Thursday, May 5, 2011
Like pelicans diving on a sardine run, water wonks are swooping for bites of the Regional Water Project’s $400 million budget.
On Thursday, May 5, the California Public Utilities Commission is scheduled to consider awarding Surfrider Foundation almost $286,000 for its input in the proposed desalination project, including an economic analysis of the project alternatives. If approved, the cost will be reimbursed by California American Water (and its ratepayers).
Sarah Damron, Surfrider’s Central California regional manager, notes the nonprofit isn’t requesting money for its own staff. Instead, it wants payment for the experts and lawyers it hired over the course of the 21-month proceeding.
“Cal Am has the money to hire big-bucks lawyers,” she says. “If those are the only people able to play at the table, we all know what the outcome would be.”

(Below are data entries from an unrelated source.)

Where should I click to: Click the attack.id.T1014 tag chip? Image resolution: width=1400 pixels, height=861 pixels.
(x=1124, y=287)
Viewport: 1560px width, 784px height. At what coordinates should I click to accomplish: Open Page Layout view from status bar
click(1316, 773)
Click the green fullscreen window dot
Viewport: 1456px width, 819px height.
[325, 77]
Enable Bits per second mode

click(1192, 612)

But Monterey County Planning Commissioner Keith Vandevere takes umbrage on his blog, www.xasauantoday.com. “Why, exactly, an organization whose primary work is to advocate for clean beaches and surfing spots would be tapped to perform an economic analysis of industrial plant siting isn’t clear,” he writes. The implication: Surfrider’s being rewarded for signing off on the highly controversial desal project agreements. “Obviously the value they bring to the table is their environmental credibility,” Vandevere says. “It’s the gravy-train way of going about things.”
More than $196,000 of Surfrider’s claim is for economic consultant Steve Kasower, principal at Sacramento-based Water Energy Partners Co. and a long-term leader in regional water project discussions. “I’ve never in my whole life earned that much money!” Kasower says. “I don’t want to jinx it, but wow.”
Kasower says his $315-per-hour rate (which the CPUC reduced from $325) reflects his institutional knowledge of Monterey Peninsula water politics. Before working for Surfrider, he led the Water for Monterey County Coalition, which helped scuttle an environmentally questionable desal alternative in Moss Landing.
CPUC spokesman Andrew Kotch says the intervenor compensation policy aims to give nonprofits and grassroots groups the financial resources to be heard. “The PUC, in its effort to get a good picture from a proceeding, opens it up to parties that want to participate,” he says.
Another nonprofit intervenor, Public Trust Alliance, has a pending request for $185,472, including $535 an hour for PTA Executive Director Michael Warburton.
Kasower blames the project’s critics – particularly the CPUC’s Division of Ratepayer Advocates and the Monterey Peninsula Water Management District – for running up bills. “This project would have been a lot cheaper without the antagonism that some of the groups in the public decided to take,” he says. “My work continued as long as there was consternation in the process.”